[start of PASSAGE GIVEN]

InVision vs Figma for Design Handoff 2026: The Honest Comparison Designers Need
What if I told you the design tool war ended 18 months ago and one side just hasn't been told yet? That's basically where we are with InVision vs Figma in 2026.
Photo by Ketut Subiyanto on Pexels
Look, if you're reading this, you're probably stuck. Your team's design handoff process is leaking hours, devs are pinging you about specs at 11pm, and someone in the Slack thread mentioned switching tools again for the third time this quarter. Welcome to the club.
This breakdown of InVision vs Figma for design handoff 2026 isn't another rehash of marketing pages. I've used both tools across three product teams (one e-commerce startup with about 40 designers, one fintech, and a media company that pivoted four times in 18 months). Honestly, what surprised me was how dramatically the gap has widened — and not in the direction most people assume.

[end of PASSAGE GIVEN]
[start of AVAILABLE DATA]

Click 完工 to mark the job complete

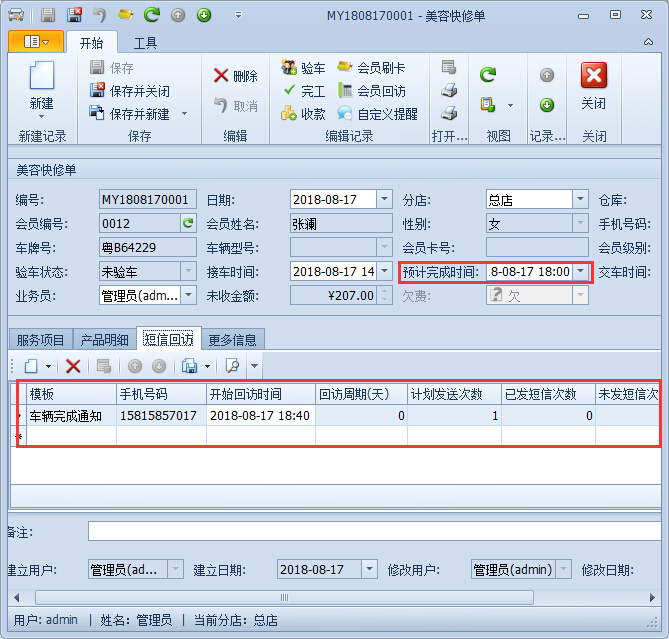click(x=302, y=91)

[end of AVAILABLE DATA]

● **GOAL**
Extract the passage of the InVision vs Figma comparison from "InVision vs Figma for Design Handoff 2026: The" up to and including "Figma in 2026.", keeping every word and punctuation mark unchanged.

● **REPLY**
InVision vs Figma for Design Handoff 2026: The Honest Comparison Designers Need
What if I told you the design tool war ended 18 months ago and one side just hasn't been told yet? That's basically where we are with InVision vs Figma in 2026.